■ Source text
• • •

Physician from Austria

Oktavia Aigner-Rollett (née Oktavia Auguste Rollett; 23 May 1877, Graz — 22 May 1959, Ibid.) was an Austrian physician. She was one of the first women to receive a doctorate from the University of Graz, and was the first female doctor to work at the General Hospital.

== Life ==
Oktavia Rollett was born on 23 May 1877 in Graz, Styria. She was the eldest daughter of the famous physiologist Alexander Rollett, and sister of the publicist Edwin Rollett. She was the first woman to graduate from Graz in 1900 as an external student at the First State High School in Graz (today's Akademisches Gymnasium). Her father Alexander Rollett, who was the rector of the University of Graz, however, was reluctant to allow her to study at the university. On December 9, 1905, she was given a doctorate in medicine in the auditorium of the new university. Prior her, only Maria Schuhmeister, who was born in Vienna, had completed a degree in medicine from Graz. In 1906 Oktavia Rollett was assigned to the Graz regional hospital as an unpaid assistant doctor.

• • •

■ Dataset content
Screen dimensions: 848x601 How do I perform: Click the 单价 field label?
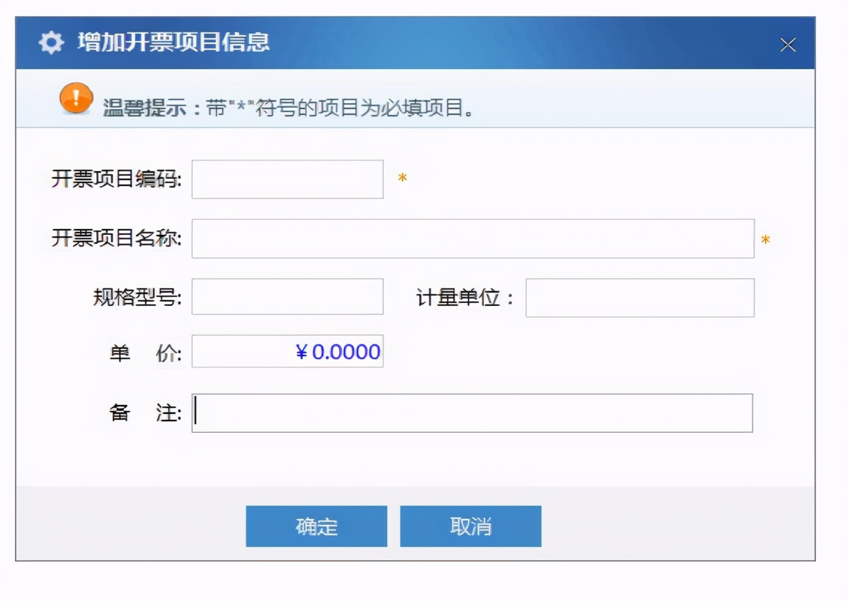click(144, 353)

• • •

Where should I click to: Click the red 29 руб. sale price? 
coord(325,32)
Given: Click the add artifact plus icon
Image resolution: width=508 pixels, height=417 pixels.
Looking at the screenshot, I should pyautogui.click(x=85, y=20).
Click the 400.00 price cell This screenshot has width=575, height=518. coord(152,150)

• • •

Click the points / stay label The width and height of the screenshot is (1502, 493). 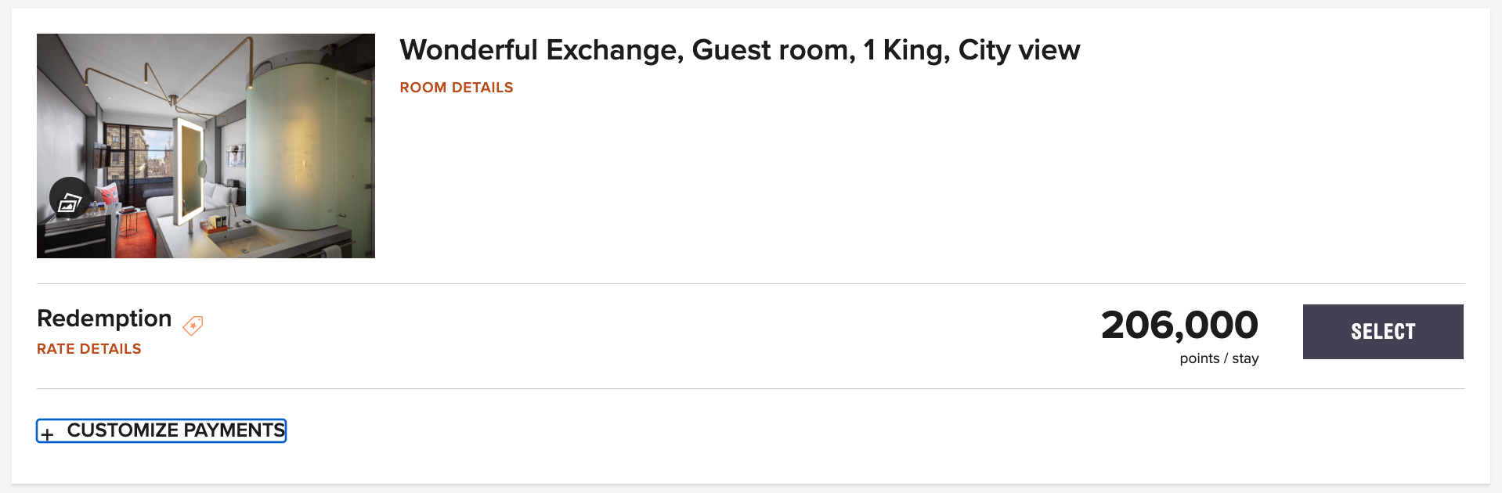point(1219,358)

• • •

■ Requirement
In the text on Oktavia Aigner-Rollett, on what date was she given her doctorate in medicine?

■ Exercise answer
December 9, 1905